Prince busters…going one step beyond?
And if the Rangers aren’t going to sign Fielder, the Nationals have to be considered the frontrunner now. Who else is there? Any team planning to make a stealth run at him probably would not have risked waiting until late January to make its move. The Brewers and Mariners have been on the periphery, but not as involved as the Nationals. You never know, but it looks like the Fielder sweepstakes is the Nationals’ to lose.
The process has been fascinating, and it looks for now as if the Nationals have played it perfectly. They held firm at their price for Fielder, and with the apparent (and stunning) relative lack of interest in one of baseball’s great sluggers, the market has come to them. They let agent Scott Boras dictate the terms of the Jayson Werth negotiations last winter. The Lerners struck back this time. Or at least that’s the appearance right now.

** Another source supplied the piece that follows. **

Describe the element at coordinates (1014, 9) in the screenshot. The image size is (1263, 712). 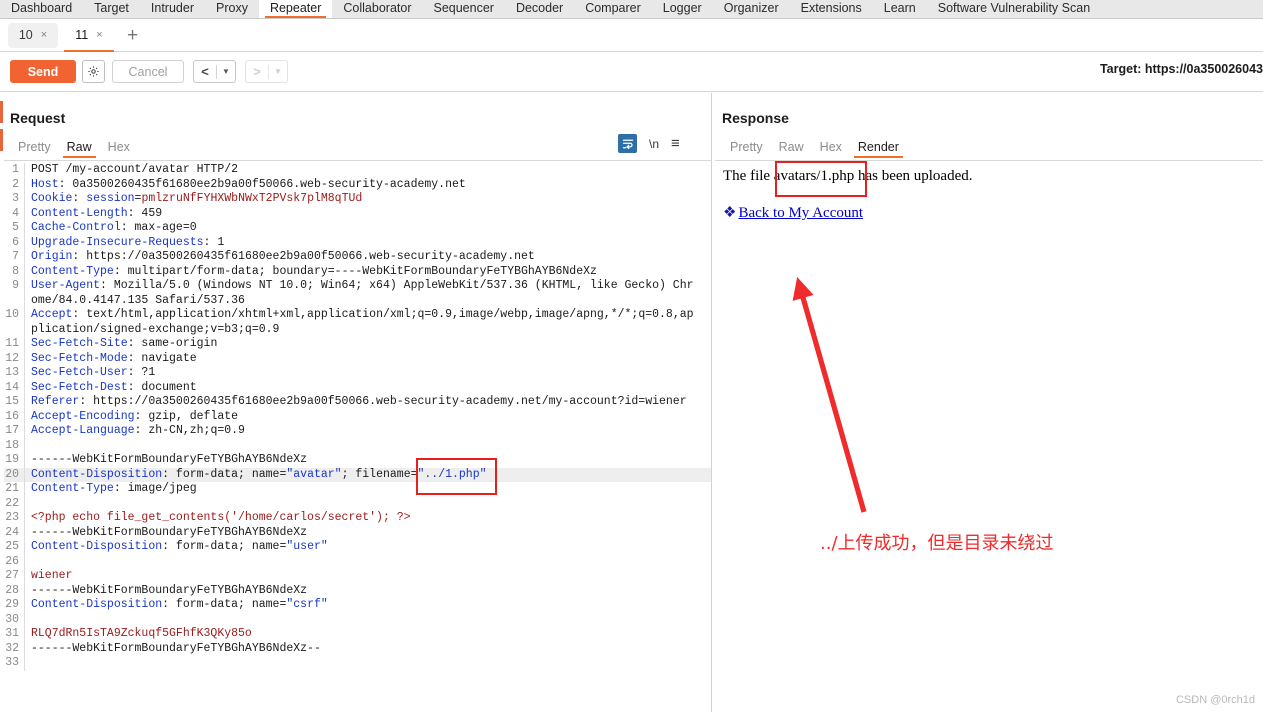
I see `main-tab-software-vulnerability-scan: Software Vulnerability Scan` at that location.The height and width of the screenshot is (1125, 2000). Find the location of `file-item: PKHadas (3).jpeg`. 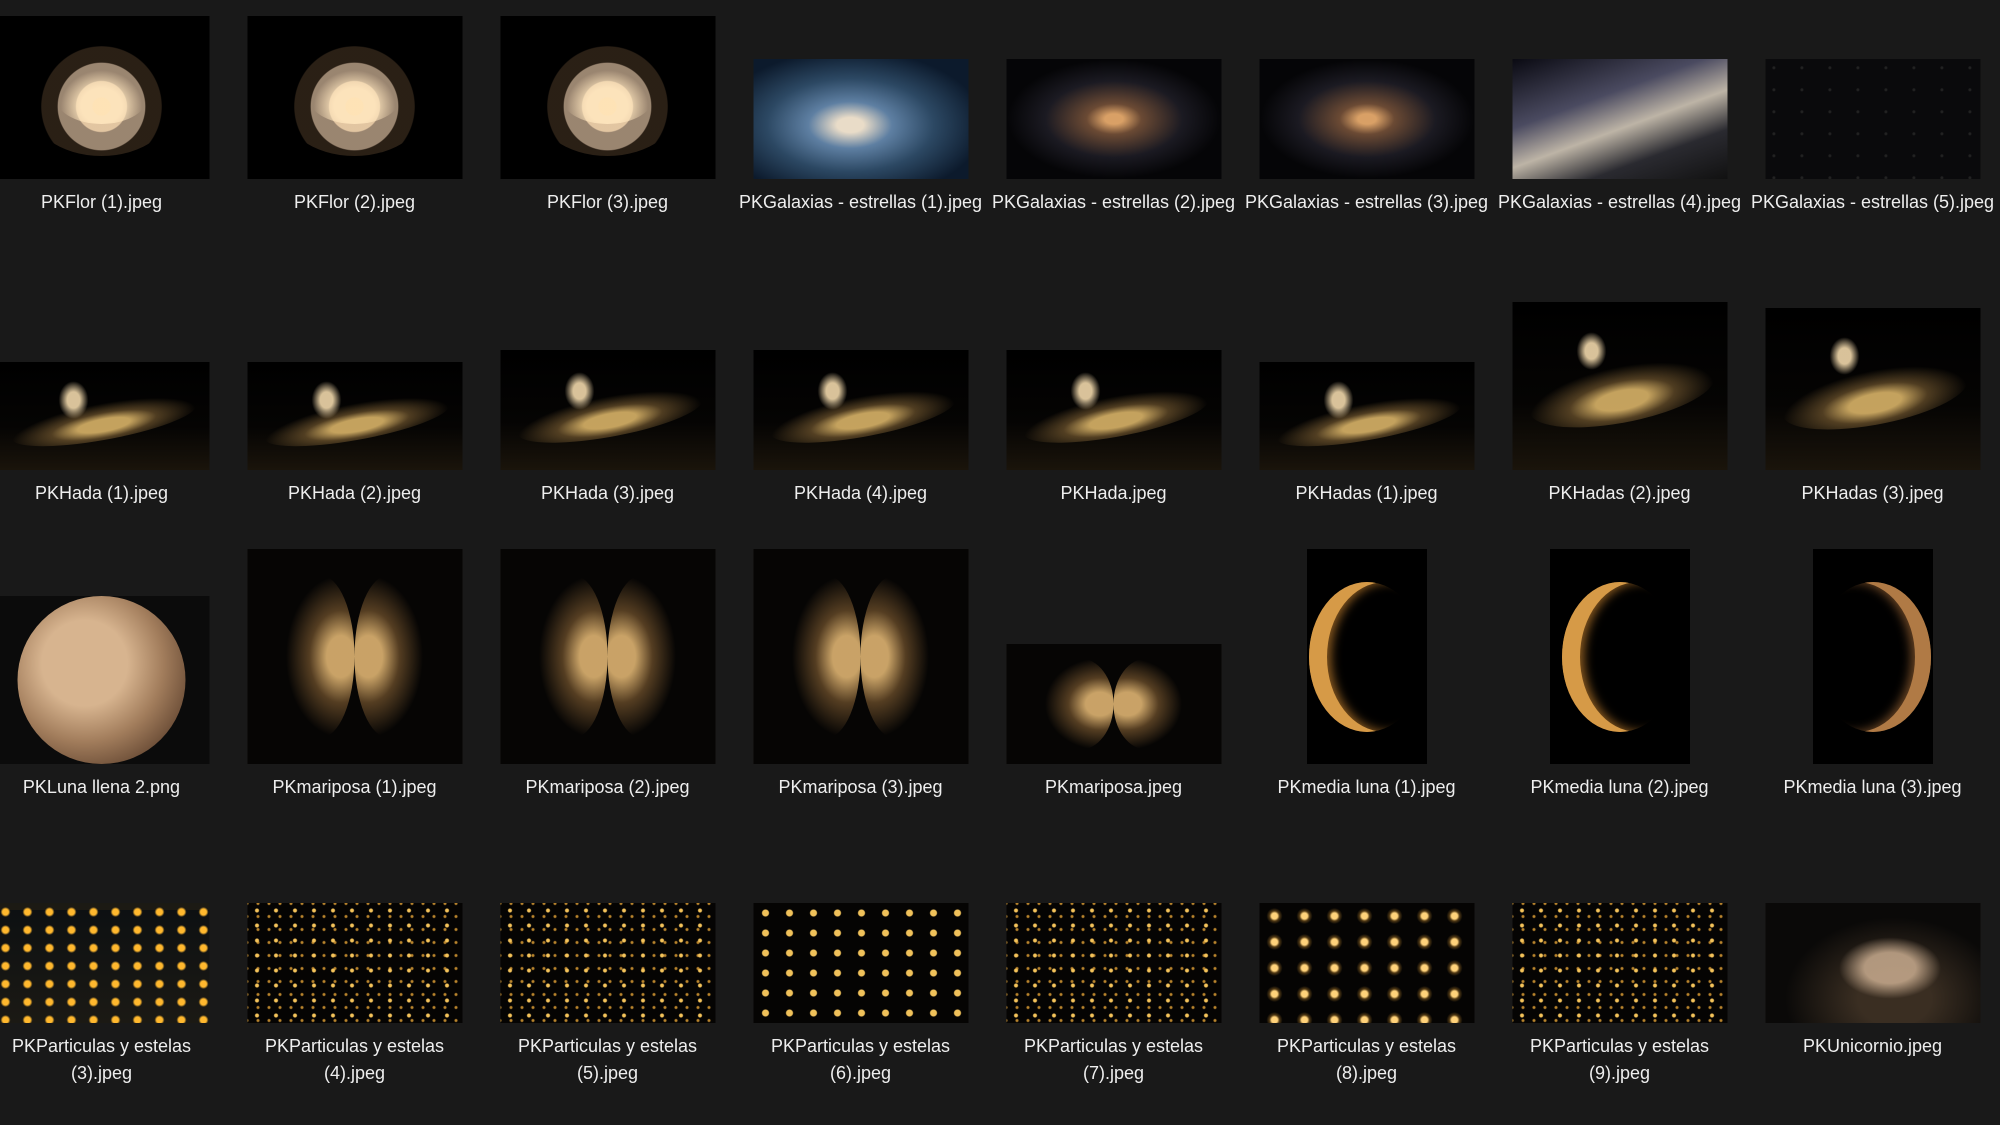

file-item: PKHadas (3).jpeg is located at coordinates (1872, 370).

In the background of their discussions with Fielder lies the Nationals’ under-construction television deal with MASN. Like the Rangers, the Nationals could soon be expecting more cash from their rights fees. The details are few, but the stakes are explained in the story from today’s paper, with help from Chuck Greenberg, an architect of the Rangers’ massive TV deal.
The Nationals, experts say, can expect enough new revenue from their renegotiated rights fees to pay for Fielder’s potential contract – and then some. Andrew Zimbalist, an economics professor and sports business expert, said signing Fielder could enhance the Nationals’ argument for higher rights fees from MASN.
“I think it would,” Zimbalist said. “Somebody like Fielder offers the possibility of not only the team being more competitive, but generating excitement in his own right.”